[Target pointing data]
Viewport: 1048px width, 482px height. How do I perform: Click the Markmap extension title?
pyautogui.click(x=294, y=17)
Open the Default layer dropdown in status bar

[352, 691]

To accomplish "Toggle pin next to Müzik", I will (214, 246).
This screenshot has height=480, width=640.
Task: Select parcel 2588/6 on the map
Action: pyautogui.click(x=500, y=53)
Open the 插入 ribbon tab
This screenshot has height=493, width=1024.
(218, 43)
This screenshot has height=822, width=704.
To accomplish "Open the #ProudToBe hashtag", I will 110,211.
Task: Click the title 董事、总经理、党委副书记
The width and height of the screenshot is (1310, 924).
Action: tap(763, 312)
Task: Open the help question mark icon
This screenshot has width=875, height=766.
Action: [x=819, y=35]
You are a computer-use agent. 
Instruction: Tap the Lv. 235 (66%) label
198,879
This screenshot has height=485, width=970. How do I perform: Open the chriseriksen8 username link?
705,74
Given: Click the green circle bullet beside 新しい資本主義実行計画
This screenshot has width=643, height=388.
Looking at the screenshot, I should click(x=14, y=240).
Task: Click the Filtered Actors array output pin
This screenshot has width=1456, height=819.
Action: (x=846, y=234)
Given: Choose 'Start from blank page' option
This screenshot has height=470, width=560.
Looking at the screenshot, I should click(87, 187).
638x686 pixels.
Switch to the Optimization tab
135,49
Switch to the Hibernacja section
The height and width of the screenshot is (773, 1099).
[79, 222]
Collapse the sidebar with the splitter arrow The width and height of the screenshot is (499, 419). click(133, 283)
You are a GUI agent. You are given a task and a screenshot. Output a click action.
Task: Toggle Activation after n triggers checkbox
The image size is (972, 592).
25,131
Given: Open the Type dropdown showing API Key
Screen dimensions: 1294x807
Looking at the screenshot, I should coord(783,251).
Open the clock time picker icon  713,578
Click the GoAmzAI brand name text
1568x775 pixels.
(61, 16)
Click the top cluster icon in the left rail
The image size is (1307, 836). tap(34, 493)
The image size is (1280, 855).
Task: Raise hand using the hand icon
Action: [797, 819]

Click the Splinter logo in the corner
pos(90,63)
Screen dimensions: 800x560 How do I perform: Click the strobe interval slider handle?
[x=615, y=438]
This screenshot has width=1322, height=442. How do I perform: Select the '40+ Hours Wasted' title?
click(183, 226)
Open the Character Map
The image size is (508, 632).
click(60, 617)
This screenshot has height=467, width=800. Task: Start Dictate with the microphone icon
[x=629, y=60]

● Directions for this task: Extract every line of the listing above and reproduce each one verbatim.

● Solution for this task:
Viewport: 1048px width, 482px height. How do I perform: Click the Markmap extension title?
pyautogui.click(x=294, y=17)
Open the Default layer dropdown in status bar

[352, 691]

To accomplish "Toggle pin next to Müzik", I will (214, 246).
This screenshot has height=480, width=640.
Task: Select parcel 2588/6 on the map
Action: pyautogui.click(x=500, y=53)
Open the 插入 ribbon tab
This screenshot has height=493, width=1024.
(218, 43)
This screenshot has height=822, width=704.
To accomplish "Open the #ProudToBe hashtag", I will 110,211.
Task: Click the title 董事、总经理、党委副书记
The width and height of the screenshot is (1310, 924).
Action: tap(763, 312)
Task: Open the help question mark icon
This screenshot has width=875, height=766.
Action: [x=819, y=35]
You are a computer-use agent. 
Instruction: Tap the Lv. 235 (66%) label
198,879
This screenshot has height=485, width=970. How do I perform: Open the chriseriksen8 username link?
705,74
Given: Click the green circle bullet beside 新しい資本主義実行計画
This screenshot has width=643, height=388.
Looking at the screenshot, I should click(x=14, y=240).
Task: Click the Filtered Actors array output pin
This screenshot has width=1456, height=819.
Action: (x=846, y=234)
Given: Choose 'Start from blank page' option
This screenshot has height=470, width=560.
Looking at the screenshot, I should click(87, 187).
638x686 pixels.
Switch to the Optimization tab
135,49
Switch to the Hibernacja section
The height and width of the screenshot is (773, 1099).
[79, 222]
Collapse the sidebar with the splitter arrow The width and height of the screenshot is (499, 419). click(133, 283)
You are a GUI agent. You are given a task and a screenshot. Output a click action.
Task: Toggle Activation after n triggers checkbox
The image size is (972, 592).
25,131
Given: Open the Type dropdown showing API Key
Screen dimensions: 1294x807
Looking at the screenshot, I should coord(783,251).
Open the clock time picker icon  713,578
Click the GoAmzAI brand name text
1568x775 pixels.
(61, 16)
Click the top cluster icon in the left rail
The image size is (1307, 836). tap(34, 493)
The image size is (1280, 855).
Task: Raise hand using the hand icon
Action: [797, 819]

Click the Splinter logo in the corner
pos(90,63)
Screen dimensions: 800x560 How do I perform: Click the strobe interval slider handle?
[x=615, y=438]
This screenshot has width=1322, height=442. How do I perform: Select the '40+ Hours Wasted' title?
click(183, 226)
Open the Character Map
The image size is (508, 632).
click(60, 617)
This screenshot has height=467, width=800. Task: Start Dictate with the microphone icon
[x=629, y=60]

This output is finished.